Saturday, September 26, 2009

Aubrey's Broken Arm

Amidst hearing Alli needed her tonsils out and school coming to an end, Aubrey broke her arm. It was the last Tuesday of the school year and I got a call just as I was leaving to go to school that afternoon. I was literally pulling out of the driveway. Since I already had our AMAZING sitter lined up for the afternoon I ran the younger girls over to her house and then ran to school to pick up Aubrey. She had been playing on the monkey bars after lunch, slipped off and landed pretty hard. Luckily it's what is called a "buckle fracture" so there wasn't really a "break" in her bone as much as there was a bend. Thank goodness for strong bones. It really was a blessing because in kids her age it would have been more common to see a break. But she has my rubber bones! The thing that really got to me was the next day when I picked Aubrey up to go to the orthopedic doc. a mother of a girl in Aubrey's class explained to me what happened. She was dropping her daughter off after taking her to lunch. She took her daughter out to the playground and noticed there weren't any aids outside, in fact, there weren't any adults to be seen. Concerned she waited around for a few minutes, and then realized she was late for work and began to go back inside. It was as she turned around she heard Aubrey scream. She ran over to her and helped her up and into the office.
I was floored! Who sends 90+ first graders outside without any supervision? I really couldn't believe it. The entire wait at the Dr. office I was thinking about how many ways to sue the school. Luckily after a day I calmed down and realized the only one's who would pay for that law-suit would be the kids, in the long run. Thinking back on it and realizing the gravity (no pun intended) of the situation I feel that I should go back to the principal and have a recap of what happened. Luckily, our kids don't go there anymore, but still. Like I said I had a ton on my plate (more on that later).
Anyway, Aubrey ended up wearing a brace for 6 weeks, no cast and she got to play in the water after 3 weeks. What a relief, what a blessing!

Connor's Birtday!

I can't believe I missed blogging about Connor's birthday! To be fair I was in school at the time, as well as being completely overwhelmed by having the kids home from school. I realize that I am supposed to say perfect things like; "I just LOVE having my kids home, it's so much fun!", "Having my kids home is so great, I don't have to worry about getting them to school!". I love my kids but having them home for an entire summer is so overwhelming I get anxious just thinking about it right now.
Anyway...Connor turned 8 this summer. Since we are trying to cut down on spending money for our kids parties we gave him a couple choices. He decided to invite a couple of friends to go to Chuck E. Cheese. He was kind enough to allow Aubrey to tag along because Alli just had her tonsils out. So the best part was that Sean took 4 kids to Chuck E. Cheese all by himself! What a great daddy!
Before they left Connor opened presents and they enjoyed cake and ice-cream. Here are the pictures...not so great after all but I did get some video, too.

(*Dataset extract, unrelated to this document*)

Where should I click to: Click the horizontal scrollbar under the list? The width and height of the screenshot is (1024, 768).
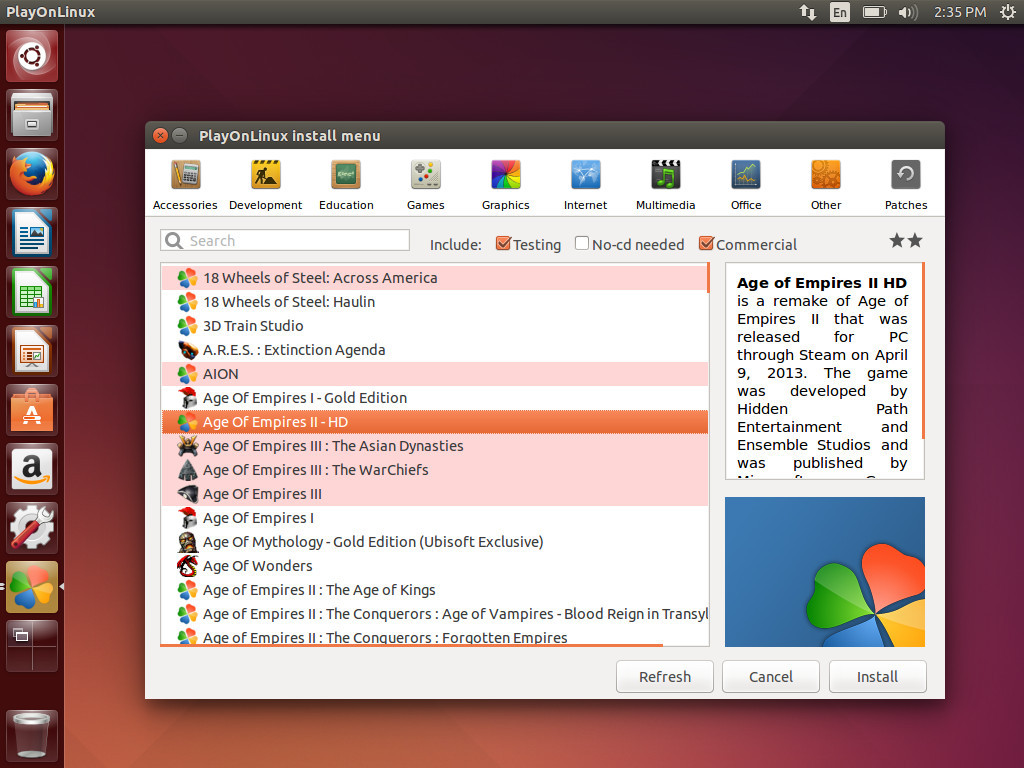[411, 645]
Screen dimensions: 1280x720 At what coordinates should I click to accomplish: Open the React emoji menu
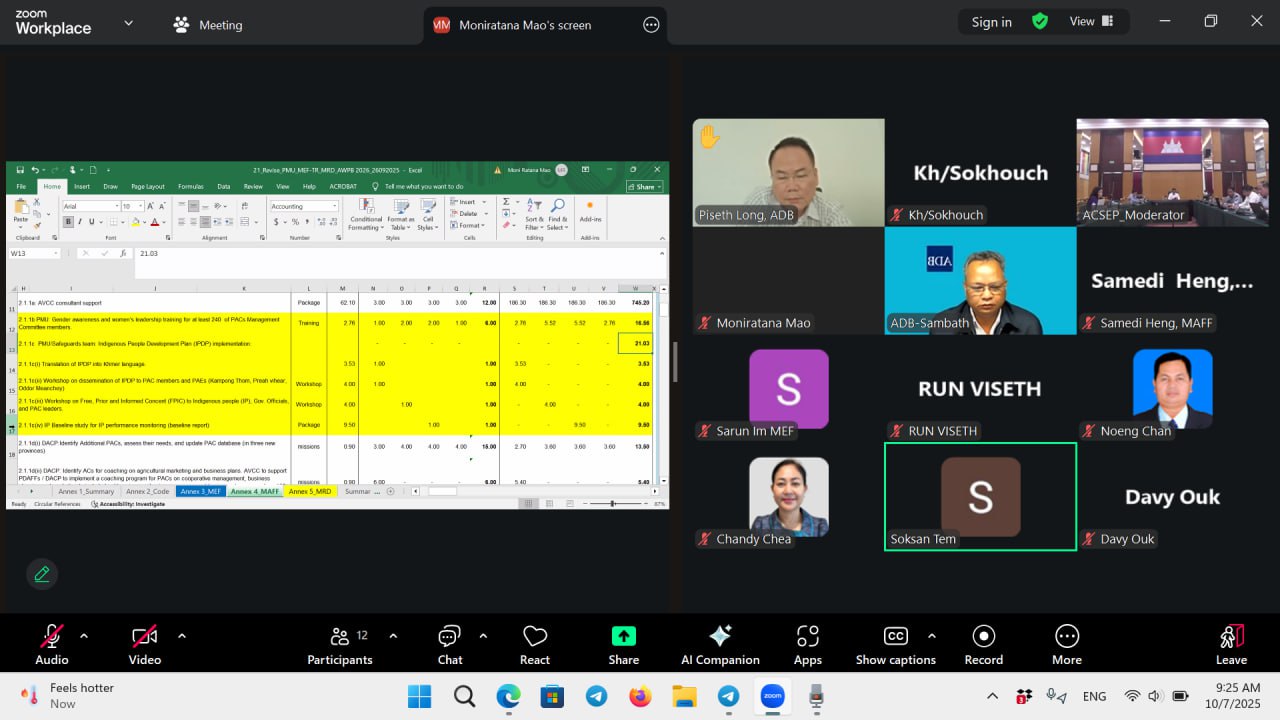(535, 644)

Sunday, September 20, 2009

I cannot sleep, therefore I blog...

I was thinking about catching up on some past events, however something has really been weighing me down. I have been avoiding announcing this bit of news because it was a hard pill to swallow. Also, I wanted to talk to my mom and step-dad first as they have been my financiers. However, the longer it takes for me to catch my mom the more people ask me how school is going. I have rendered a very generic "I love it, but not enrolled this semester".

I will not be continuing with my cosmetology education. It took me months to come to this decision as I was so committed to following it through to the end and looking forward to being an amazing hair stylist. I loved school, I soaked everything up and retained more information than I ever thought I could (I have been pregnant 4 times). However, there was something lingering over me..Pain. Intense pain, mostly in my back and neck and then during the summer in my wrist (quickly worsening) probably carpal tunnel. So I went to the chiropractor who adjusted me and took new x-rays...not good news. Just since I started school it was clear that my back was in worse shape than it had been in years, partially due to having a baby that was still being carried more then not but obviously being compounded by my new found passion. OUCH! I really didn't want to admit what it all really meant. So, I went on to enroll in a summer semester. In my mind it would be so much better because I was only going to be at school two days a week. By the end of summer semester it was obvious to me that this particular career wasn't the best choice. I also visited another doctor and when I explained what was going on. He kindly expressed his concern and explained what my choices were. I can't believe that I was in such denial, it is so out of character for me.
Looking back I can see that it was out of fear and some issues that came up while I was in school from days long ago...the biggest one being- FAILURE! I was really battling with feelings that I had back when I was in high-school.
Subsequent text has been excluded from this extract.